The Working Formulation classification groups the subtypes of NHL by clinical behavior—that is, low-grade, intermediate-grade, and high-grade. Because the Working Formulation is limited to classification based upon morphology, it cannot encompass the complex spectrum of NHL disease, excluding important subtypes such as mantle cell lymphoma or T cell/natural killer cell lymphomas.

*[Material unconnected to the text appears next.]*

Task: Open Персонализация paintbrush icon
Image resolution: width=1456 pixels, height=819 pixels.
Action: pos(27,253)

However, it continues to serve as a basis for understanding the clinical behavior of groups of NHLs.

Low-grade lymphomas

Peripheral adenopathy that is painless and slowly progressive is the most common clinical presentation in these patients. Spontaneous regression of enlarged lymph nodes can occur in low-grade lymphoma, potentially causing confusion with an infectious condition.

Primary extranodal involvement and B symptoms (ie, temperature >38°C, night sweats, weight loss >10% from baseline within 6 mo) are not common at presentation, but they are common in patients with advanced, malignant transformation (ie, evolution from a low-grade to an intermediate- or high-grade lymphoma) or end-stage disease.

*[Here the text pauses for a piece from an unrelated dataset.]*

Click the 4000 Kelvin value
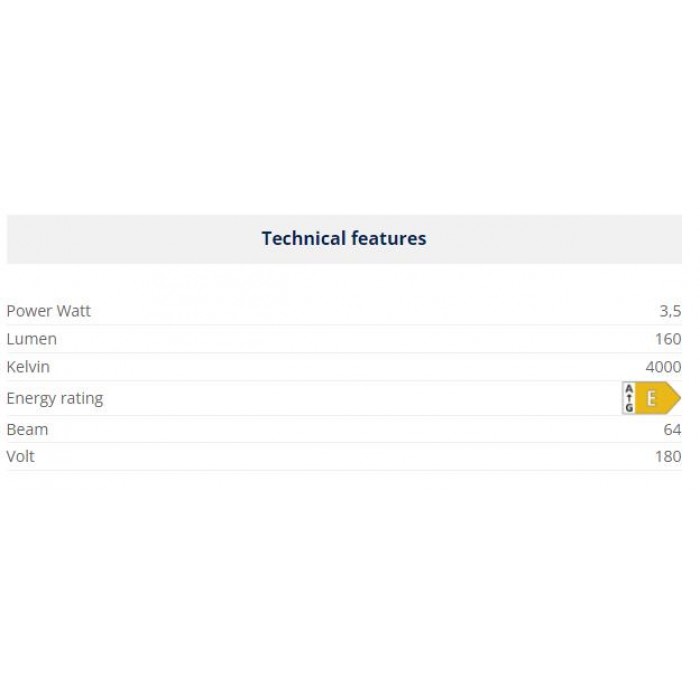 (x=663, y=367)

Bone marrow is frequently involved and may be associated with cytopenia or cytopenias. [1] Fatigue and weakness are more common in patients with advanced-stage disease.

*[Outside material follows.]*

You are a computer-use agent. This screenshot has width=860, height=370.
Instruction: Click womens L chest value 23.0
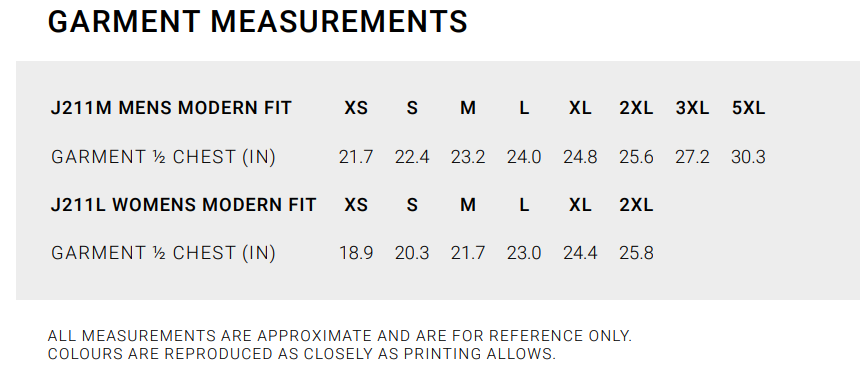[524, 253]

Intermediate- and high-grade lymphomas

These types of lymphomas cause a more varied clinical presentation. Most patients present with adenopathy. More than one third of patients present with extranodal involvement; the most common sites are the gastrointestinal (GI) tract (including the Waldeyer ring), skin, bone marrow, sinuses, genitourinary (GU) tract, thyroid, and central nervous system (CNS). B-symptoms are more common, occurring in approximately 30-40% of patients.

Lymphoblastic lymphoma, a high-grade lymphoma, often manifests with an anterior superior mediastinal mass, superior vena cava (SVC) syndrome, and leptomeningeal disease with cranial nerve palsies.

Patients with Burkitt lymphoma (occurring in the United States) often present with a large abdominal mass and symptoms of bowel obstruction. Obstructive hydronephrosis secondary to bulky retroperitoneal lymphadenopathy obstructing the ureters can also be observed in these patients.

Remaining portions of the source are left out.